Через много лет он перебрался в Москву окончательно, став одним из секретарей Союза писателей РСФСР. При его солдатской безотказности и редкой добросовестности служба забирала его целиком, не оставляла сил и времени. Он мечтал жить на Вологодчине, ловить рыбу, много писать. Но то не было денег, то мешало другое. Множество раз звонил он мне с работы, «из конторы», как он говорил, приглашал в разные места — в Архангельск, в Смоленск, на выездные заседания правления или секретариата. Но все как-то не получалось.

Существует разная техника таких официальных телефонных общений. Например, вам звонят и говорят: «Такой-то просит вас поехать (или выступить)…» А между тем ты его хорошо знаешь, часто встречаешь и, может быть, даже с ним на «ты». Или другой вариант. Звонок: «Минуточку, сейчас с вами будет говорить…» Ну, это понятно. Человек занят и поручил своему секретарю соединить его с вами. Орлов звонил только сам: «Костя? Здорово! Это Серега Орлов».

И все-таки мы ездили с ним, и не раз, в разные годы.
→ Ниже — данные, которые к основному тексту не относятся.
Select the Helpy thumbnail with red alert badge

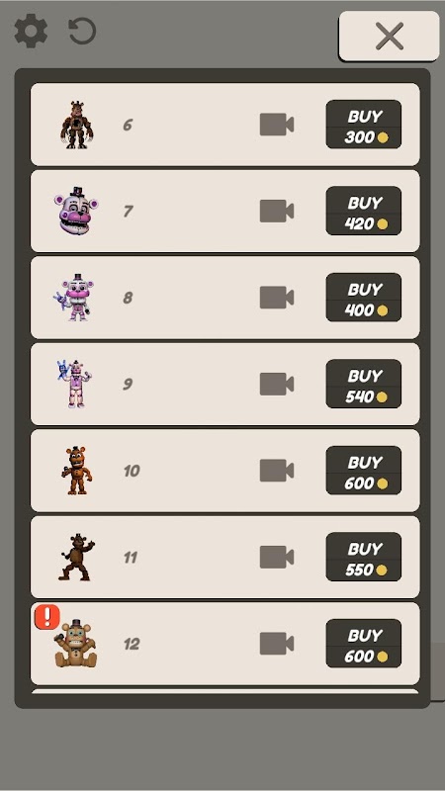click(76, 644)
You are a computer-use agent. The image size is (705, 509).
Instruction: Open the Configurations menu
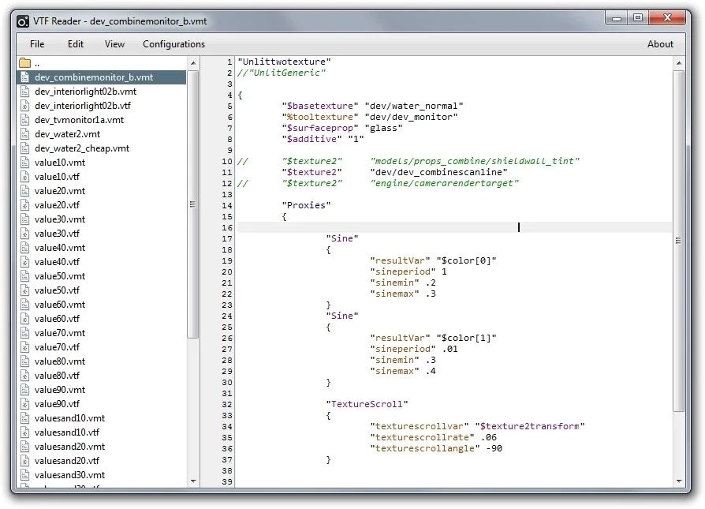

Помню, глубокой осенью пятьдесят четвертого были на съезде писателей тогдашней Карело-Финской республики, в Петрозаводске. Большинство делегации составляли ленинградцы, я же приехал московским поездом рано утром, в темноте. Меня встретили, проводили в гостиницу, я поднялся в номер, побрился, подошел к окну и сквозь сосны увидел прекрасный выпуклый кристалл Онежского озера.